BY REV. N. H. EGLESTON.

Williams College has something peculiar and romantic in its history, as well as in its site amid the beautiful hills of Berkshire. It had its birth upon the very frontiers of civilization, and amid the throes of that struggle which was to decide finally whether the control of this continent, and the permanent shaping of its institutions and its destiny were to be French or English. The nascent colleges of Colorado, Dakota, and Oregon are relatively to-day in the position held by Williams when it was founded.

Col. Ephraim Williams, from whom the college takes its name, had been an active participant in the struggle to which we have alluded. He had been commissioned by the General Court of Massachusetts to construct and command a line of forts along the northern border of settlements from the Connecticut River on the east to the valley of the Hoosac on the west. This line coincided nearly with the northern boundary of Massachusetts; all above, to the borders of Canada, being then a wilderness, through which the roaming savages often burst with sudden violence upon the settlements of the English colonists. The westernmost of the line of forts was not far from what is now the site of the college, and this, being the most exposed and most important, Williams commanded in person.

After acting in this capacity for a time, and in a manner which gained him much distinction in the colony, he was placed in charge of a regiment of troops, designed to participate with other forces in an expedition against the French; the special object being the capture of Crown Point, a fortress on Lake Champlain. While on the way to Crown Point a French force was met, near the head of Lake George. Williams, with a detachment of troops, was sent against it. The movement was successful. The French were repulsed, but in the encounter Williams lost his life. A monument, erected in recent years by the alumni of the college, marks the spot where he fell.
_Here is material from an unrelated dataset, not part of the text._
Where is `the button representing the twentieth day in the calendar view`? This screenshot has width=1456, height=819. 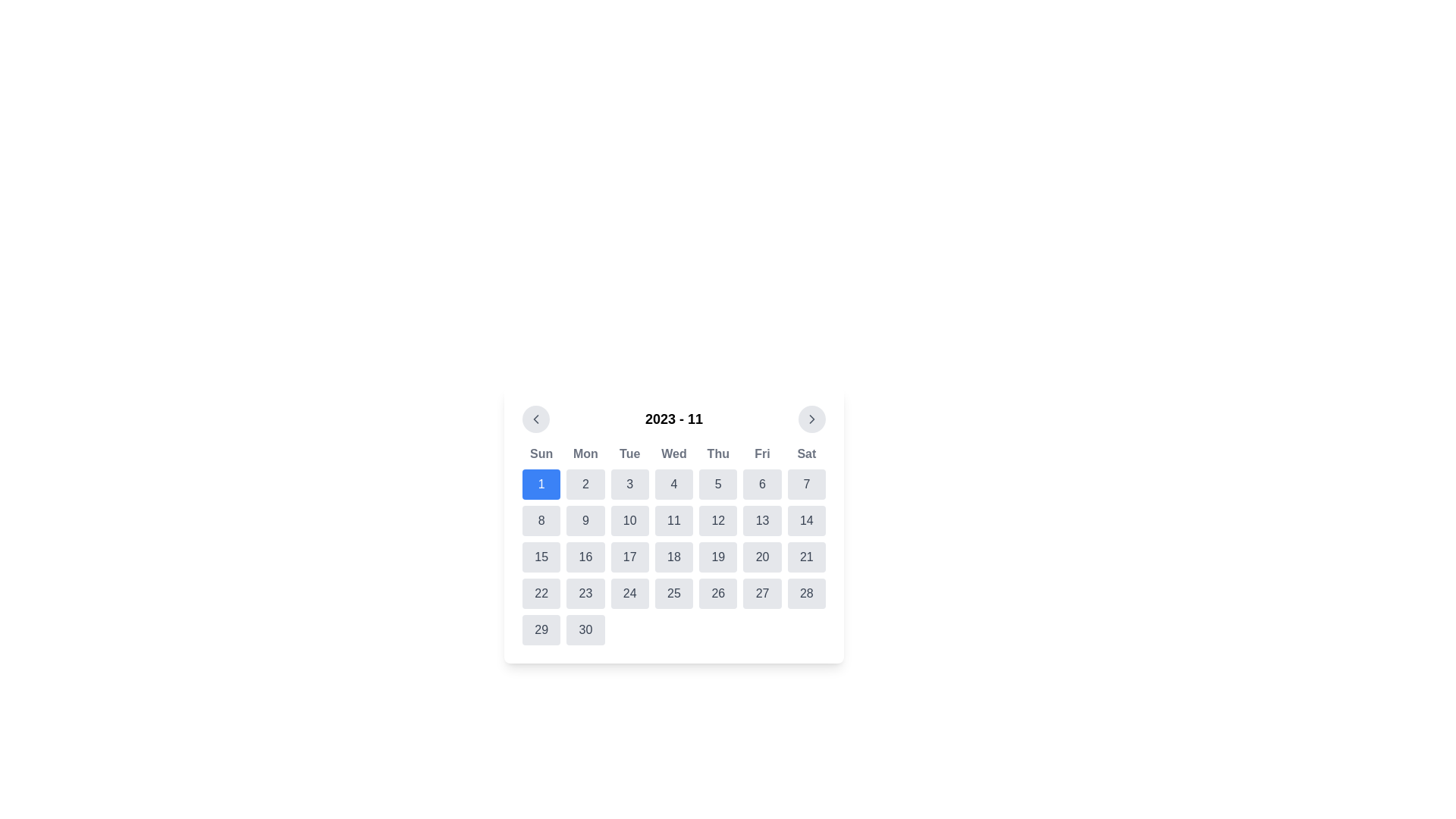
the button representing the twentieth day in the calendar view is located at coordinates (762, 557).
From Harper's Magazine. Copyright, 1881, by Harper & Brothers.
CLARK HALL.

While engaged in his military duties on the frontier, Williams became much interested in the soldiers under his command. Through his agency chiefly, two townships of land in the vicinity of Fort Massachusetts—the name given to the most western fort in the valley of the Hoosac—had been set off by order of the Legislature, and lots in them had been disposed of to the soldiers on favorable terms. Williams had also expressed the intention of still further benefiting his comrades in arms. While resting for a day or two at Albany, on his way to Crown Point, he bethought him of his purpose, the execution of which had hitherto been postponed. Accordingly, he made his will on the spot, by which he devised his property, after making some bequests to relatives and friends, for the purpose of establishing what he termed a Free School.